((

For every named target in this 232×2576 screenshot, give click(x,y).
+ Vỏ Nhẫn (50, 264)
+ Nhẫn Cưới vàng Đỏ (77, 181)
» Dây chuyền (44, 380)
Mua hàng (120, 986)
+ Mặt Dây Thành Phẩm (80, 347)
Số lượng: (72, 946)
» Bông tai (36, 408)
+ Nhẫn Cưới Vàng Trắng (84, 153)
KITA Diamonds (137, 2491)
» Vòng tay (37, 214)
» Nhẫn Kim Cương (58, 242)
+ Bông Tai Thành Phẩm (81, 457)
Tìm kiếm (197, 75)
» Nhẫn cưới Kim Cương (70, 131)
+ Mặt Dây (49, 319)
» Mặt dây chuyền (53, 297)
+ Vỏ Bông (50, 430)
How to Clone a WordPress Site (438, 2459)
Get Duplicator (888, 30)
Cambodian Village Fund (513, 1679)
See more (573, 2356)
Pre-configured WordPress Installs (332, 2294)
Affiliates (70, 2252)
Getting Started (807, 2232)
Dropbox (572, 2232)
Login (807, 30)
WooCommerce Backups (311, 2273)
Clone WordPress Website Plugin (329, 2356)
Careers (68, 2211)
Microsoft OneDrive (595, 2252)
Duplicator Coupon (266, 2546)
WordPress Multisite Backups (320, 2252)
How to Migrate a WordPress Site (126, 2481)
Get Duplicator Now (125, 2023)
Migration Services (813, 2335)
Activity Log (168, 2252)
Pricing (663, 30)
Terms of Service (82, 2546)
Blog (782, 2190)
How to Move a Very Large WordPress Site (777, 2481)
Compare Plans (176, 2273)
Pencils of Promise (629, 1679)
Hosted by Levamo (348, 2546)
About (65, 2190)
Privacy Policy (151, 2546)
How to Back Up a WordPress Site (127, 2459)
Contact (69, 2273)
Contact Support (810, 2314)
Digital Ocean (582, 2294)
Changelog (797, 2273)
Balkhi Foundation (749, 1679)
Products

))

*What you should do*. Copy every record precisely, omitting nothing.

*Output for this exercise*.
For every named target in this 232×2576 screenshot, give click(x,y).
+ Vỏ Nhẫn (50, 264)
+ Nhẫn Cưới vàng Đỏ (77, 181)
» Dây chuyền (44, 380)
Mua hàng (120, 986)
+ Mặt Dây Thành Phẩm (80, 347)
Số lượng: (72, 946)
» Bông tai (36, 408)
+ Nhẫn Cưới Vàng Trắng (84, 153)
KITA Diamonds (137, 2491)
» Vòng tay (37, 214)
» Nhẫn Kim Cương (58, 242)
+ Bông Tai Thành Phẩm (81, 457)
Tìm kiếm (197, 75)
» Nhẫn cưới Kim Cương (70, 131)
+ Mặt Dây (49, 319)
» Mặt dây chuyền (53, 297)
+ Vỏ Bông (50, 430)
How to Clone a WordPress Site (438, 2459)
Get Duplicator (888, 30)
Cambodian Village Fund (513, 1679)
See more (573, 2356)
Pre-configured WordPress Installs (332, 2294)
Affiliates (70, 2252)
Getting Started (807, 2232)
Dropbox (572, 2232)
Login (807, 30)
WooCommerce Backups (311, 2273)
Clone WordPress Website Plugin (329, 2356)
Careers (68, 2211)
Microsoft OneDrive (595, 2252)
Duplicator Coupon (266, 2546)
WordPress Multisite Backups (320, 2252)
How to Migrate a WordPress Site (126, 2481)
Get Duplicator Now (125, 2023)
Migration Services (813, 2335)
Activity Log (168, 2252)
Pricing (663, 30)
Terms of Service (82, 2546)
Blog (782, 2190)
How to Move a Very Large WordPress Site (777, 2481)
Compare Plans (176, 2273)
Pencils of Promise (629, 1679)
Hosted by Levamo (348, 2546)
About (65, 2190)
Privacy Policy (151, 2546)
How to Back Up a WordPress Site (127, 2459)
Contact (69, 2273)
Contact Support (810, 2314)
Digital Ocean (582, 2294)
Changelog (797, 2273)
Balkhi Foundation (749, 1679)
Products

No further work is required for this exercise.